KLM v7 Share Version (PreTrained Model for Applio / RVC 2)

Created: April 14, 2024

Hmm... Not sure if this is the right place to post this. Since there's nothing in the rules about pre-trained models, I'm posting here. (Hoping I don't get kicked off from the server...<:nails:1159569314848972891> )

First off, KLM is a pre-trained model. Based on the content of Dr. Joon-cheol Park's thesis, which includes all Korean sounds such as bilabials, alveolars, velars, uvulars, and glottals, the model has been trained with a 40-page script by various voice actors, as well as ordinary Korean men and women, and also includes song data from male and female vocalists.

Unlike typical pre-trained models, it has a very wide vocal range, which should be very helpful for those covering songs. Unfortunately, the shared version lacks some unlicensed scripts and audio, and only supports 32K samples.

(This can only be applied to the RVC V2 / 32K model.)

Applio is currently the most widely used software by developers on this server and is intuitive and easy to use even for beginners. The files have been extracted so they can be directly used in Applio's Custom Pre-trained.

Just unzip the files in the \rvc\pretraineds\pretraineds_custom folder where Applio is installed.

Since Korean and Japanese have similar structures and pronunciations, most Japanese should work fine with KLM, but I'm not sure if it will properly apply to the so-called "AYAYA" type voices or V-tuber voices. It is not suitable for use with voices that include ASMR or robotic sounds.

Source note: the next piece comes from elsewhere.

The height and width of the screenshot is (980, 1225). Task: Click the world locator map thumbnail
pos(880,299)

Here at AI Hub, there are many experienced creators who do a lot of research, but most novice creators don't have the resources or the hardware necessary to train a model, and this model was designed to minimize server or colab costs for those who use it for hobbies or studies.

If it's really difficult to implement or clean the dataset, conversations can be managed with a dataset of 10 seconds or less, but this is not recommended. Typically, if the model's data is too limited, there tends to be a severe boost in white noise, so a dataset of at least 3 minutes is preferable.

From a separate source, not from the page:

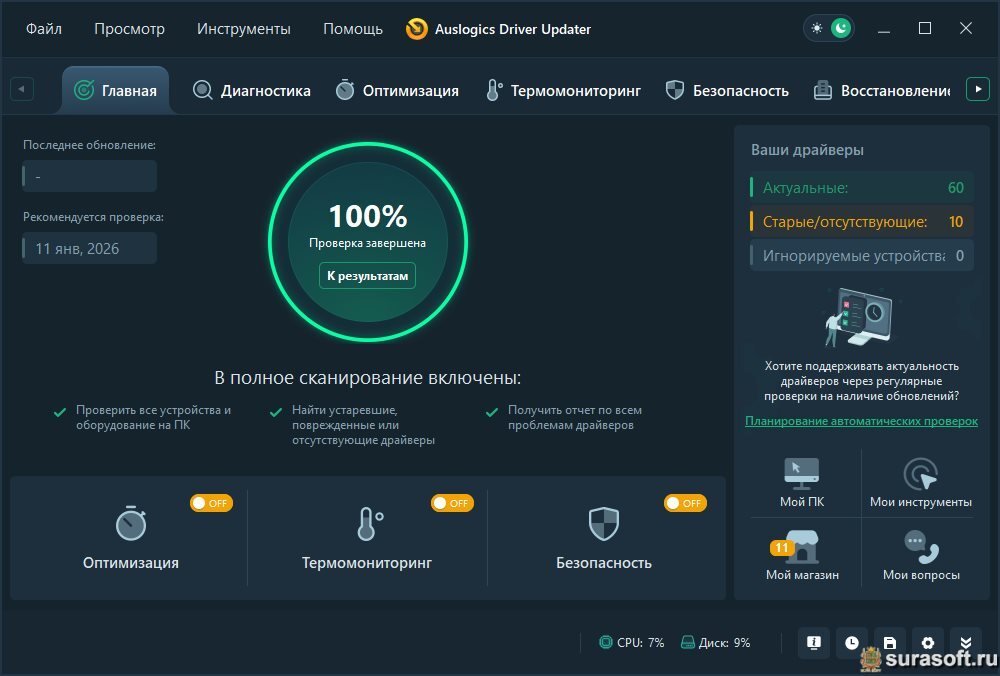Open the Мой ПК monitor icon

I am currently continuing to train the pre-trained model. I expect to be able to share a model supporting 32k, 40k, and 48k by as early as October to November this year. The amount of data will be so extensive compared to the shared version that it is expected to take a significant amount of time. This pre-model is a version without any copyright or usage restrictions and can be used for various purposes. However, if you use this model, it would be very helpful for me to identify issues and enhance the model if you could note in your writings that you used KLM.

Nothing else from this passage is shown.